You can expect their string of acquisitions to continue, as they pick up services that streamline their existing platform or add new, relevant features. Ideally, they won’t make mistakes in picking up expensive businesses that they can’t properly leverage.

Additional Statistics

Interestingly, as many as 44% of all accounts created on Twitter have never sent a tweet. There are a handful of reasons for this. Some of them follow friends or brands and don’t post, they just consume. Others are created to enter contests that require a follow, but don’t need to send a message to qualify. Some are spam accounts made to follow others on the command of the owner. Some are even real users who registered to save a name and have never come back to the site.

Twitter verification is highly sought-after by brands, but it’s actually primarily used by journalists. The highest percentage faction industry of verified users is journalists, at 24.6% of all verified users. Sports entities and athletes make up another 18%, with actors and entertainers another 13.6%. Companies, brands, and entrepreneurs are only 12.7% of Twitter verified users, and musicians are 12%.

Over 500 million tweets are sent every day. That works out to be around 6,000 per second, though there are obviously highs and lows to activity levels.
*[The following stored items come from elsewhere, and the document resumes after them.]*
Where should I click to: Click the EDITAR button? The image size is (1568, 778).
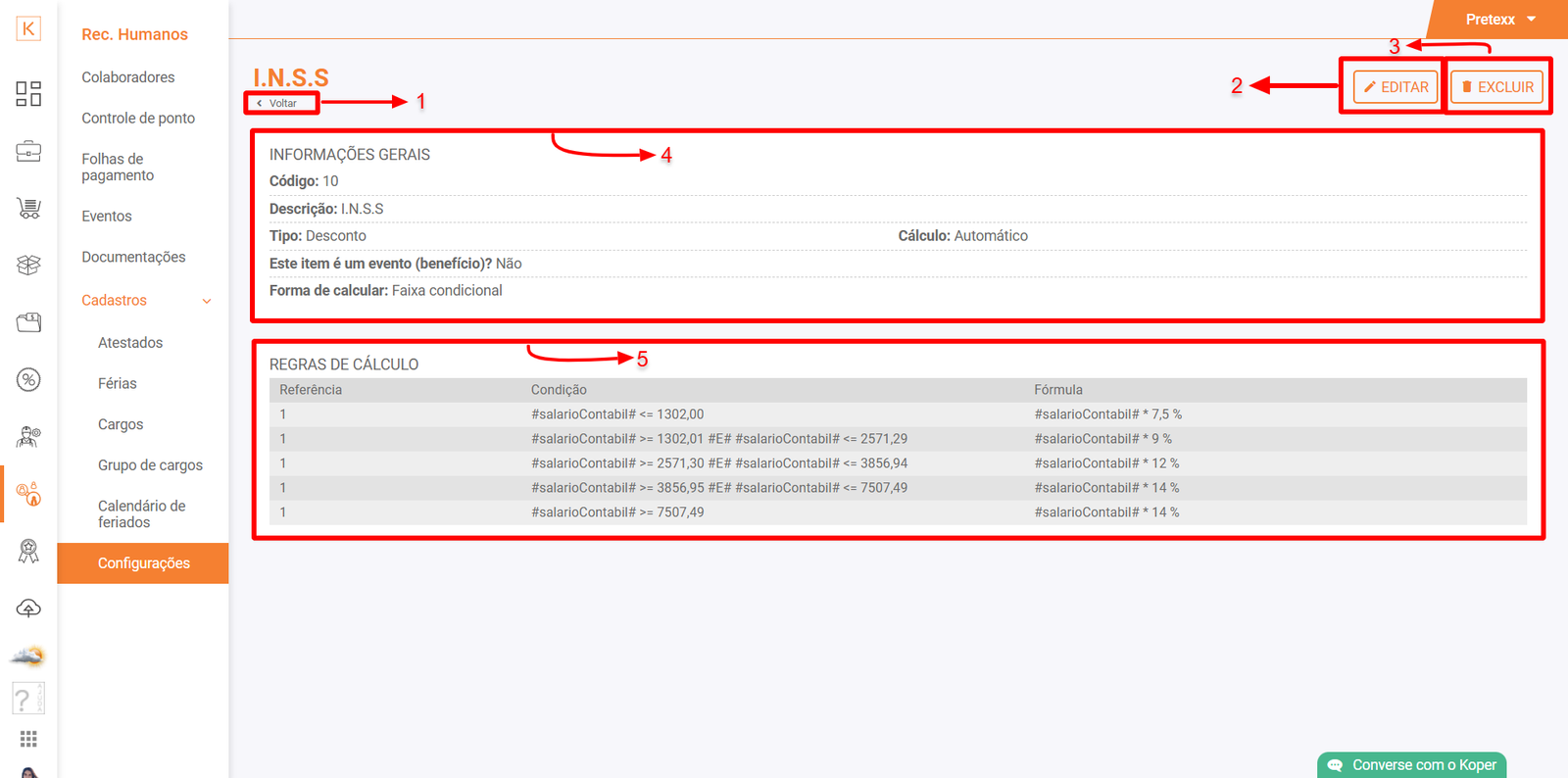(1396, 87)
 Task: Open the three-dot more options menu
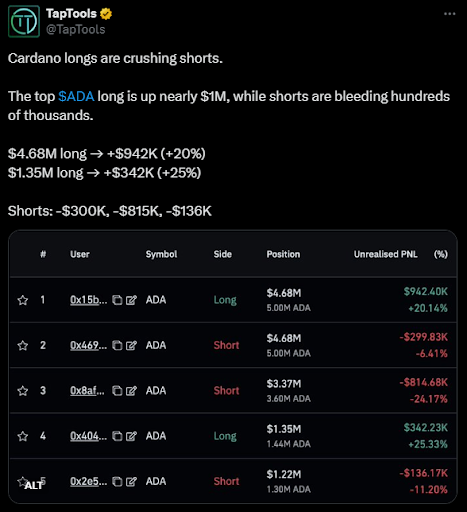point(449,14)
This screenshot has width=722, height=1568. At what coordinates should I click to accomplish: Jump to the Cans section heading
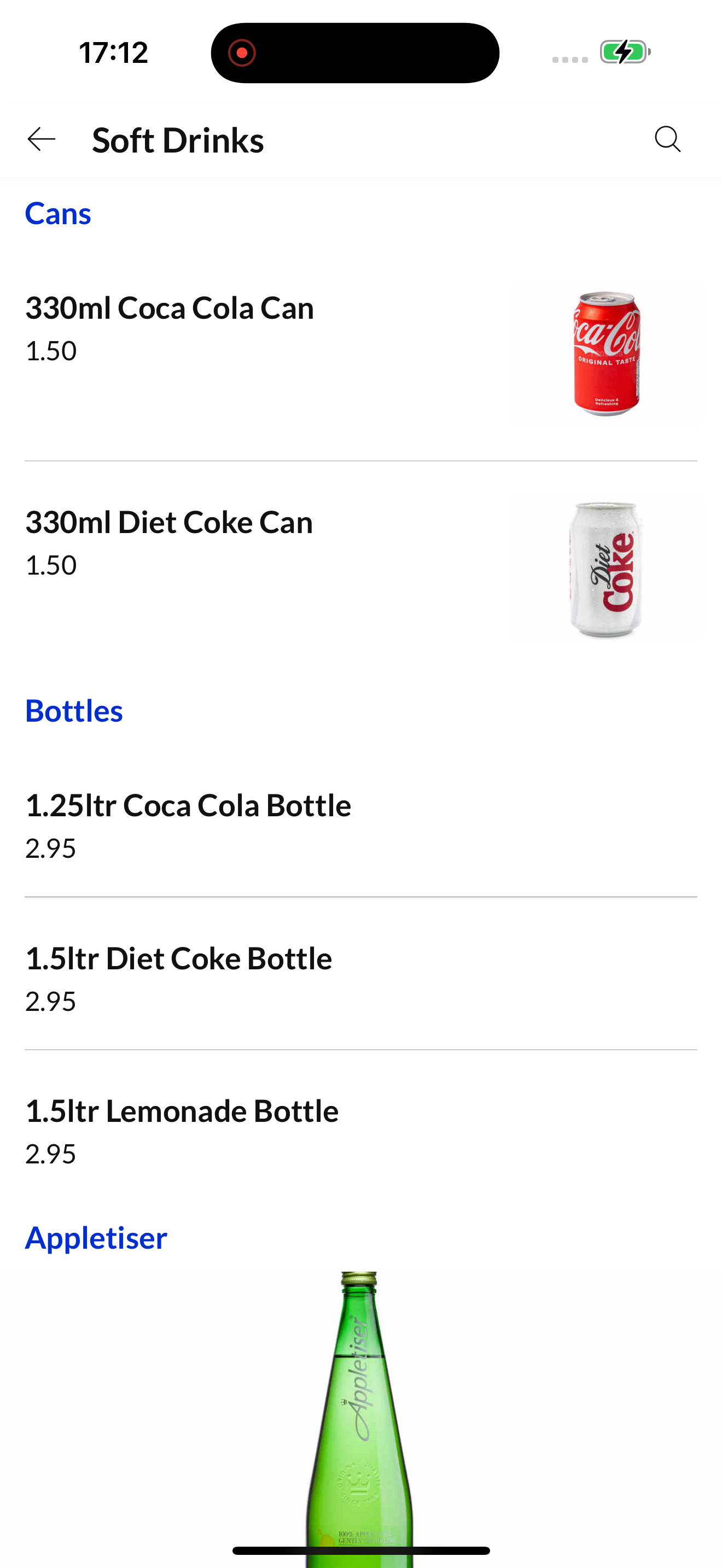(58, 214)
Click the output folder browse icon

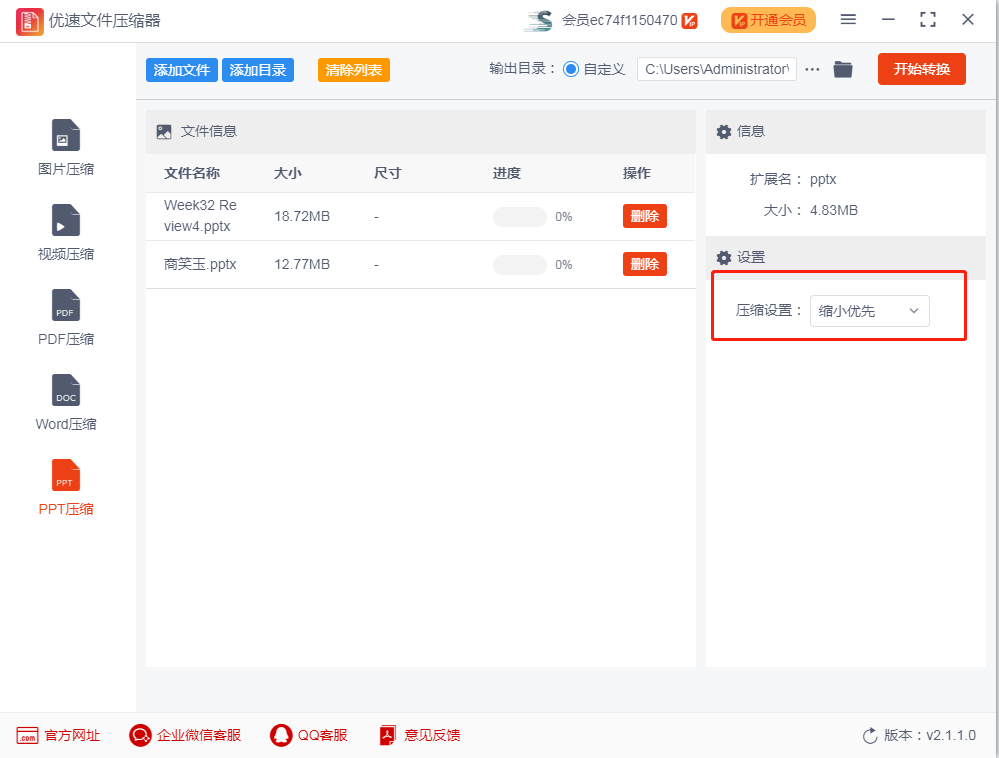pyautogui.click(x=843, y=69)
The single most retweeted tweet on the entire site is Ellen’s, from the Oscars in 2014, where she took a selfie with a bunch of celebrities. It has 3.3 million retweets and 2.2 million likes.

Though those Oscars were active, the 2014 world cup final spiked to 618,000 tweets in a single minute, making it the single most active event thus far in history on Twitter.
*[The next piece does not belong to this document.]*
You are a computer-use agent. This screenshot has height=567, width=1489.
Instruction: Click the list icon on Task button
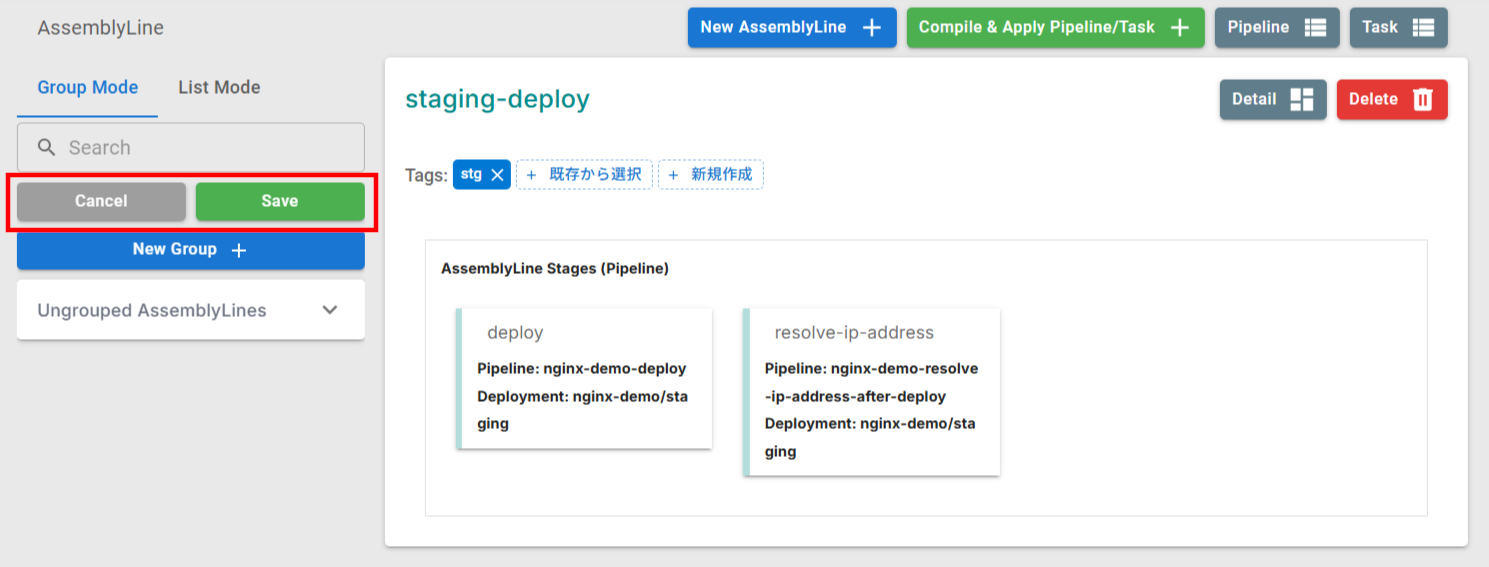click(x=1423, y=28)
The one billionth tweet was sent three years, two months, and one day after the founding of Twitter.

One Billionth Tweet

Twitter is no stranger to business. Nearly 66% of all companies in the USA with over 100 employees have a Twitter account. Many smaller businesses do as well. Engagement from these brands is important, as 77% of Twitter users feel more positive about a brand when that brand replies to a message they send.

Of companies on Twitter, 92% of them maintain activity by sending more than one tweet per day. 80% of Twitter users have @mentioned a brand in their tweets at some point, with widely varying reasons from praise to scorn to customer service requests. Speaking of customer service, Twitter has been growing as a CS platform, with a 2.5x increase in customer service interactions over the last two years.

Users expect brands to reply within an hour, but the average response time is actually almost an hour and a half.

Despite all of this, a whopping 90% of internet users don’t actually use Twitter. This is simply a show of how many people there are on the Internet. The global population is over 7 billion now and on the rise at a pretty constant rate. It’s estimated that 3.4 billion – nearly half of the population of the world – is using the internet. Even with 300 million people using Twitter, there are still a lot of people who don’t use it. Of course, a lot of those people have at least heard of it.

It’s no wonder that so many people are drawn to the site, and to other social networks for that matter. There’s so much going on in the world, and Twitter is a wonderful place to keep up with it and participate in conversations on a global stage. No matter who you are on Twitter, your voice can be heard.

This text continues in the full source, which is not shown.